Opinion
September 29, 1980
Appeal by defendant from a judgment of the County Court, Suffolk County, rendered September 24, 1979, convicting him of robbery in the first degree, upon a jury verdict, and imposing sentence. Judgment reversed, on the law, and new trial ordered. The facts have been considered and have been found to be established. At trial, both defendant and his girlfriend testified as to their actions on the night of the robbery. On cross-examination, each was questioned concerning a joint bank account they had maintained. Defendant's girlfriend testified that approximately one week before the robbery they had discovered that the bank had mistakenly credited $6,000 to their account, which had had a previous balance of only $60. She admitted that she had never informed the bank of its error and that when defendant was arrested she had used the passbook as collateral for his bail bond.

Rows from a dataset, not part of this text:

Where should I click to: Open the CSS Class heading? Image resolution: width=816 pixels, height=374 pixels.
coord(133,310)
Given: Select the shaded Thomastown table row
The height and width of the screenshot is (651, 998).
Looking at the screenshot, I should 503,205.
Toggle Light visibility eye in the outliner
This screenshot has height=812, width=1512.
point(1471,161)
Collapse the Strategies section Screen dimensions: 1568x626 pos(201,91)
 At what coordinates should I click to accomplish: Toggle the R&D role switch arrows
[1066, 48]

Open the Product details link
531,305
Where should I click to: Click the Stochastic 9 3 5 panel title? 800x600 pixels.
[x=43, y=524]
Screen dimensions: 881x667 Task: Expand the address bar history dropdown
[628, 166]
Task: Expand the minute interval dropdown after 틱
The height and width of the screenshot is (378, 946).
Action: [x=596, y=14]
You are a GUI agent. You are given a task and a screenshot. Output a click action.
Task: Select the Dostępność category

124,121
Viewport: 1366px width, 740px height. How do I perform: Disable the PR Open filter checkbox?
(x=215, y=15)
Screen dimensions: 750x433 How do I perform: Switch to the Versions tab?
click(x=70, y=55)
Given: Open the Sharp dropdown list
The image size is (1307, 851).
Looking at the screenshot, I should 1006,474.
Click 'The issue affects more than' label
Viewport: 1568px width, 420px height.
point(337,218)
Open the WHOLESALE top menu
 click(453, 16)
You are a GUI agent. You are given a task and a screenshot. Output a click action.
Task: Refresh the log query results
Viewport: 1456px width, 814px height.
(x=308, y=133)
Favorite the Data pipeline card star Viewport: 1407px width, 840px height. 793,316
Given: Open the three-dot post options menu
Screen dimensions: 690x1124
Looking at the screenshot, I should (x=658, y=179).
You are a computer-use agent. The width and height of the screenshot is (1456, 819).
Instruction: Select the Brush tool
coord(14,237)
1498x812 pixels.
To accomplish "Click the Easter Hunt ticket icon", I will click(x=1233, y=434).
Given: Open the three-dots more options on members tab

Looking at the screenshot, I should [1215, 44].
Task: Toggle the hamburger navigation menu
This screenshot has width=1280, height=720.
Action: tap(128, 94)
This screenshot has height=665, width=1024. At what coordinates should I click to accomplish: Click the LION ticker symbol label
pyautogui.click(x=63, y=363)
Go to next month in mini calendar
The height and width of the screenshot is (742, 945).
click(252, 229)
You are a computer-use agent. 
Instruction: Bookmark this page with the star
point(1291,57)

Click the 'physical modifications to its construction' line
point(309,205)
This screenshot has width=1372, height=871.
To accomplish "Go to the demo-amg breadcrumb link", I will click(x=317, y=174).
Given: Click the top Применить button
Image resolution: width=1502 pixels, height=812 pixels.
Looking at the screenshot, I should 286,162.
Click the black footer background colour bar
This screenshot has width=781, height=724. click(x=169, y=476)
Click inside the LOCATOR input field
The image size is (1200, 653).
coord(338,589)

Defendant testified that he too had never informed the bank of its error, that he had been aware of the fact that the passbook was being used as collateral for his bail bond, and that he had signed a statement for the bonding company that the money in the account was his and was being assigned to the bonding company. This evidence was offered for the limited purpose of impeaching the credibility of the defendant and his girlfriend. Nevertheless, on summation, the prosecutor did not comment on their conduct with regard to the bank account as rendering them unworthy of belief. Instead, he referred to it as "[getting] somebody else's six thousand dollars". He stated: "Somebody is out six thousand dollars. The funds, the money it's misappropriated from somebody." These and other similar remarks by the prosecutor could only have served to prejudice the jury. Inasmuch as the evidence concerning the bank account was admitted solely for the purpose of impeaching the credibility of the defendant and his girlfriend, the prosecutor's extensive reference to and inappropriate emphasis on this conduct was clearly improper (cf. People v. McLeod, 71 A.D.2d 930). Accordingly, the judgment of conviction must be reversed, and a new trial ordered. Hopkins, J.P., Mangano, O'Connor and Weinstein, JJ., concur.